**Recorded data:**
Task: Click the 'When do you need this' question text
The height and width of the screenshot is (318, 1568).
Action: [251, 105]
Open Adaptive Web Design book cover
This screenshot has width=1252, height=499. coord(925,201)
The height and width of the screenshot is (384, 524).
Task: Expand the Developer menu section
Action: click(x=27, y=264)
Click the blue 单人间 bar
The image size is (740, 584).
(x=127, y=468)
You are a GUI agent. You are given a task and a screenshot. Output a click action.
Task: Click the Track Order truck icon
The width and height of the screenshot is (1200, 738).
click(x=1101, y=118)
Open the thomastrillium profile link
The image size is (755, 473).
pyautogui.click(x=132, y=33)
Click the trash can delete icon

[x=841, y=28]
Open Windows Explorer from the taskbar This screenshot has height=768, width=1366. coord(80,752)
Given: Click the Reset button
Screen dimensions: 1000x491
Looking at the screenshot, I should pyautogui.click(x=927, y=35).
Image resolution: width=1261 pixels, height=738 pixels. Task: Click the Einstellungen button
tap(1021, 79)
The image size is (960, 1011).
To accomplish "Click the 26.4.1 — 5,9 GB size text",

**What you have to do:** Transcribe the records above exactly.

**Answer box:**
Task: Click the 'When do you need this' question text
The height and width of the screenshot is (318, 1568).
Action: [251, 105]
Open Adaptive Web Design book cover
This screenshot has width=1252, height=499. coord(925,201)
The height and width of the screenshot is (384, 524).
Task: Expand the Developer menu section
Action: click(x=27, y=264)
Click the blue 单人间 bar
The image size is (740, 584).
(x=127, y=468)
You are a GUI agent. You are given a task and a screenshot. Output a click action.
Task: Click the Track Order truck icon
The width and height of the screenshot is (1200, 738).
click(x=1101, y=118)
Open the thomastrillium profile link
The image size is (755, 473).
pyautogui.click(x=132, y=33)
Click the trash can delete icon

[x=841, y=28]
Open Windows Explorer from the taskbar This screenshot has height=768, width=1366. coord(80,752)
Given: Click the Reset button
Screen dimensions: 1000x491
Looking at the screenshot, I should pyautogui.click(x=927, y=35).
Image resolution: width=1261 pixels, height=738 pixels. Task: Click the Einstellungen button
tap(1021, 79)
The image size is (960, 1011).
To accomplish "Click the 26.4.1 — 5,9 GB size text",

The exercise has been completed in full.